Passou a documentar, minuciosamente, cada nova alteração de feições, do rosto do quadro, e contratou um investigador, para descobrir quem eram aqueles rostos, que surgiam na tela, e bem assim, para recolher todas as informações existentes sobre aquela obra, desde que foi pintada, até ao presente.
Passadas algumas semanas, o investigador concluiu o seu relatório e veio apresentá-lo a Duarte. Segundo ele, os rostos eram todos de pessoas falecidas em acidentes de viação, precisamente na mesma curva da marginal da cidade.
E o mais estranho é que, ao falar com empregados do industrial que encomendou o quadro, descobriu que há muito o mesmo tinha fama de amaldiçoado, pois não só o fenómeno já era conhecido dessas pessoas, a mudança súbita de feições, à medida que alguém falecia naquela fatídica curva, como a mesma tinha sido o local de morte quer do dono da obra, quer ainda do seu autor, alguns anos antes.
Razão pela qual a família vendeu, mesmo barato, aquele quadro maldito.
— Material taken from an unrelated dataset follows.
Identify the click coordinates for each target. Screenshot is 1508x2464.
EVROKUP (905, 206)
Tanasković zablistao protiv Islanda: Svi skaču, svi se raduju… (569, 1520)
Duarte não acreditou naquela história fantástica. Achou que o investigador tinha excesso de imaginação e ameaçou mesmo, não lhe pagar o serviço, a menos que apresentasse uma explicação plausível.
No entanto, passada uma semana, ao circular pela fatídica curva da marginal, durante a noite, foi abalroado por um carro, despistado em sentido contrário, e perdeu a vida de imediato.
Nem pôde assim ver o seu rosto aparecer no quadro, que tantas preocupações lhe deu, desde que o comprou, um ano atrás.